What the exercise asks: Reproduce the entries shown below only from the line with "You are a GUI" down to the line with "Viewport: 638px width, 290px height.", keeping both end lines and copying each one exactly.

Dataset records:
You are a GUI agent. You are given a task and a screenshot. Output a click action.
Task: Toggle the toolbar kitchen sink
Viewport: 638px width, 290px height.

--

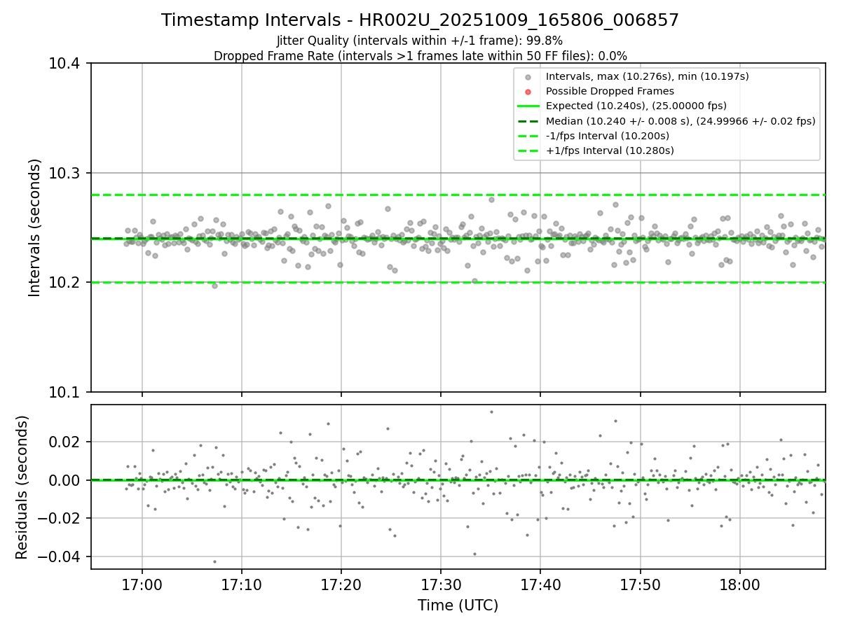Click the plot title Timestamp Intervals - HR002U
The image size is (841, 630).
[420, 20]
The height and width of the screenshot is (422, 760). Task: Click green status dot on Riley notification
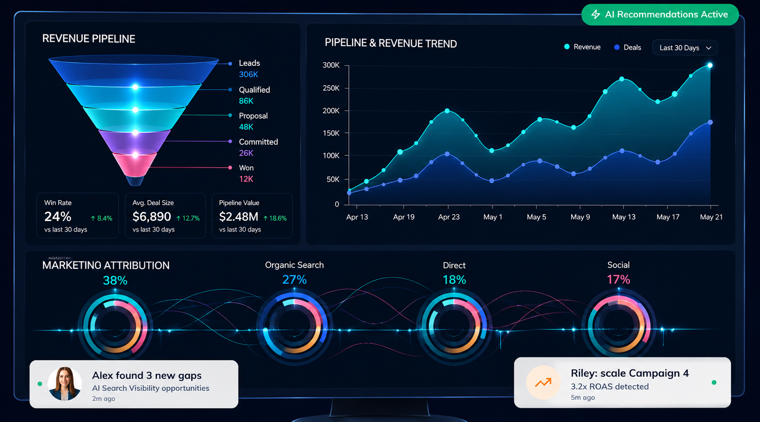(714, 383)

--

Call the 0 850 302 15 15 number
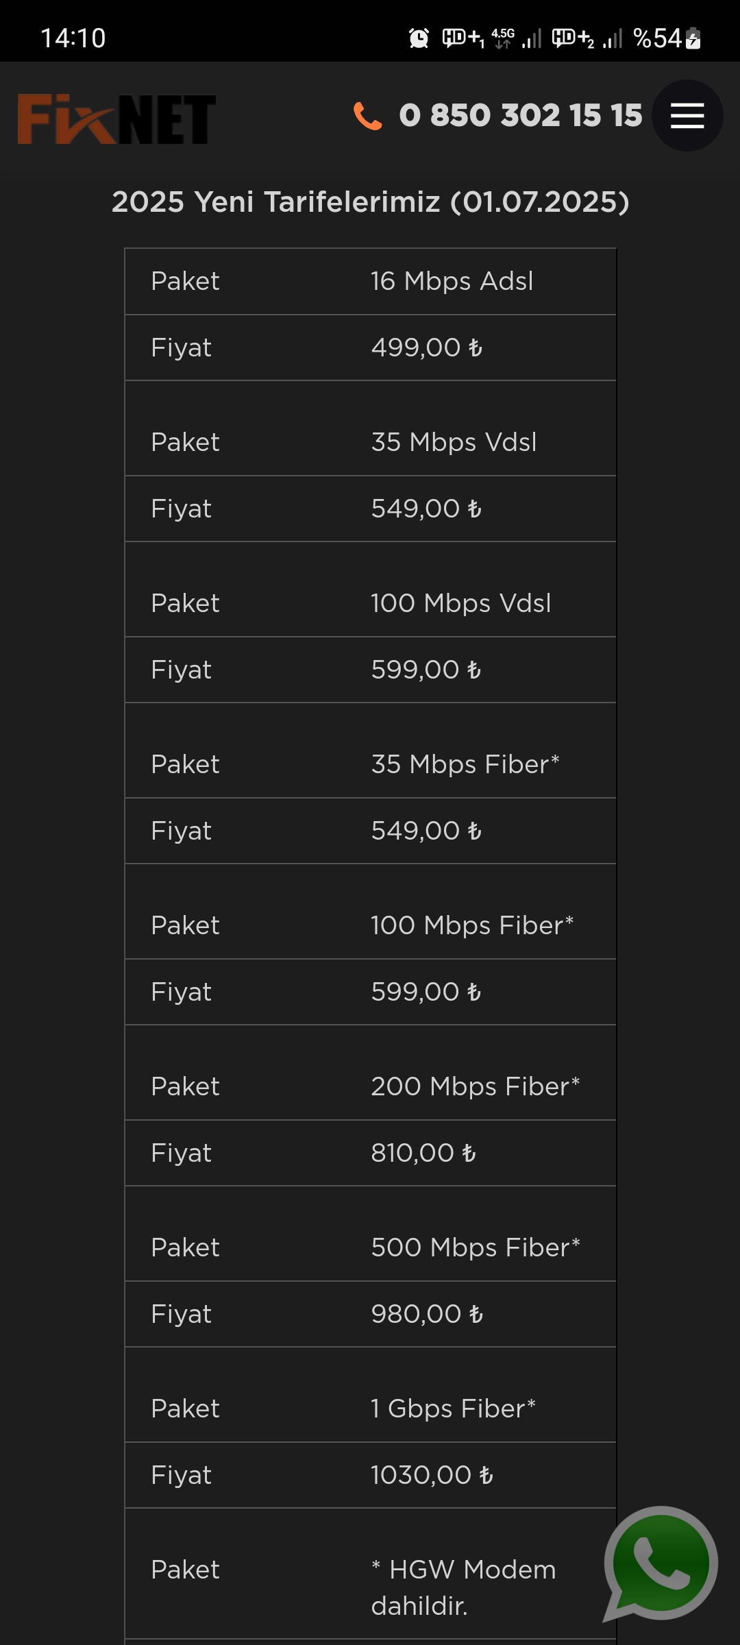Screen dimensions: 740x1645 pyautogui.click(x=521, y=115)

Result below:
You are a GUI agent. You are given a task and a screenshot. Output a click action.
Task: Toggle the toolbar kitchen sink
Viewport: 638px width, 290px height.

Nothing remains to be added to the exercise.